TASK INSTRUCTIONS | Once you reach the line containing "Click the Lösungen" in the data below, restate each line word for word up to and including the one containing "Click club badge".

Collected data entries |
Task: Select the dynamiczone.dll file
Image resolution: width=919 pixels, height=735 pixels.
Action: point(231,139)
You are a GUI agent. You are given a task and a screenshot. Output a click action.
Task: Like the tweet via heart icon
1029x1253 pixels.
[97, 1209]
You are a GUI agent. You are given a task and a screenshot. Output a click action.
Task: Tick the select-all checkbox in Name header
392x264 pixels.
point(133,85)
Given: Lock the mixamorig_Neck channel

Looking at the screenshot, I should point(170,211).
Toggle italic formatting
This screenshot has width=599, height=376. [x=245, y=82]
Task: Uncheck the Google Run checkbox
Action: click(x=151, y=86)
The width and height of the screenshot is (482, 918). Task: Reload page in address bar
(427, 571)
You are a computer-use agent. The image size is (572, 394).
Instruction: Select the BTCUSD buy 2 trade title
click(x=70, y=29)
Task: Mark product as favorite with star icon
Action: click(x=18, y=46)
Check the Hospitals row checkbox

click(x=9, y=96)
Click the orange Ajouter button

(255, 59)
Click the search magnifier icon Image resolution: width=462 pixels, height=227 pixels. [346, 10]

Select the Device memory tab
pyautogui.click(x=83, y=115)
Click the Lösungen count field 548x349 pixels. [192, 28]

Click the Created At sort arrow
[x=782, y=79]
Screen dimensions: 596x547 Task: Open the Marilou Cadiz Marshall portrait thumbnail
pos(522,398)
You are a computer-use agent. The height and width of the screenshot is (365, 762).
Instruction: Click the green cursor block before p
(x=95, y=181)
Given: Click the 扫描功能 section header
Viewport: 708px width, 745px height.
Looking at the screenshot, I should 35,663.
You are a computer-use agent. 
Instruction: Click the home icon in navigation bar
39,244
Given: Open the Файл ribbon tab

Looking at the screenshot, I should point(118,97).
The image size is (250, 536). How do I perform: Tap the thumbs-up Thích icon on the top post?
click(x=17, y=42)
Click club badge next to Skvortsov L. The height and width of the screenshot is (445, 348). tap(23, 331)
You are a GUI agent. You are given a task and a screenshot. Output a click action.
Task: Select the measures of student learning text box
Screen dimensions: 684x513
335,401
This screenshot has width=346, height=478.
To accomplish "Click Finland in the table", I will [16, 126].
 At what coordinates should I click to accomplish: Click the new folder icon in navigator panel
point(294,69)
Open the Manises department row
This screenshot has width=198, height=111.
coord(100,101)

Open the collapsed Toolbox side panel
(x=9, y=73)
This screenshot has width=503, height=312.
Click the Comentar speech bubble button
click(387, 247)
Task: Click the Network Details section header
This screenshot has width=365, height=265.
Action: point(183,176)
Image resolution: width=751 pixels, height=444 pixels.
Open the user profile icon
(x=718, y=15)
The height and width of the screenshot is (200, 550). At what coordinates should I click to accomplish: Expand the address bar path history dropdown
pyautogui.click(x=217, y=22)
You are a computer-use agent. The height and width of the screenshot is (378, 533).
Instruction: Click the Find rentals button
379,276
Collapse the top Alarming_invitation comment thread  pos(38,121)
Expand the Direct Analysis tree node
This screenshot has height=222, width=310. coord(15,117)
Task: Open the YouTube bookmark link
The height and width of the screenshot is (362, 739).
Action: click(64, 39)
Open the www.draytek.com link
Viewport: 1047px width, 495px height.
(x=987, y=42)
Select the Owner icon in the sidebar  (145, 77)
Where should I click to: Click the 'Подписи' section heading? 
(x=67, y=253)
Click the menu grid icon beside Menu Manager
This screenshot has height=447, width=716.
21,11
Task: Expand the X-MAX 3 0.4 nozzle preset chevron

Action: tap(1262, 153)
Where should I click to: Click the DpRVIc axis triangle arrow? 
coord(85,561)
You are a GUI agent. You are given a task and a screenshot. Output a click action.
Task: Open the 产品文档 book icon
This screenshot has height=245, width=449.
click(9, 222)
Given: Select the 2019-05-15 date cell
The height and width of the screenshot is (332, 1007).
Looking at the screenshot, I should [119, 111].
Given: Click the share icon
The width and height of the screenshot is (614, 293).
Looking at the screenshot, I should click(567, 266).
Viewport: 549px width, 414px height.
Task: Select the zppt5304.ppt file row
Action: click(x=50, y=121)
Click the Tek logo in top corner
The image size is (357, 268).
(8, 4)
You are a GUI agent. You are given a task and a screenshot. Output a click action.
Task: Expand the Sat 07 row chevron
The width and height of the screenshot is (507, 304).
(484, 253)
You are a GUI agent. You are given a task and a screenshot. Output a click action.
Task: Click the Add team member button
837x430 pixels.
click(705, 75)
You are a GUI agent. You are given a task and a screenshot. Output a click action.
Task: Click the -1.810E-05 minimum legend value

ANSWER SECTION |
Click the Lösungen count field 548x349 pixels. [192, 28]

Click the Created At sort arrow
[x=782, y=79]
Screen dimensions: 596x547 Task: Open the Marilou Cadiz Marshall portrait thumbnail
pos(522,398)
You are a computer-use agent. The height and width of the screenshot is (365, 762).
Instruction: Click the green cursor block before p
(x=95, y=181)
Given: Click the 扫描功能 section header
Viewport: 708px width, 745px height.
Looking at the screenshot, I should 35,663.
You are a computer-use agent. 
Instruction: Click the home icon in navigation bar
39,244
Given: Open the Файл ribbon tab

Looking at the screenshot, I should point(118,97).
The image size is (250, 536). How do I perform: Tap the thumbs-up Thích icon on the top post?
click(x=17, y=42)
Click club badge next to Skvortsov L. The height and width of the screenshot is (445, 348). tap(23, 331)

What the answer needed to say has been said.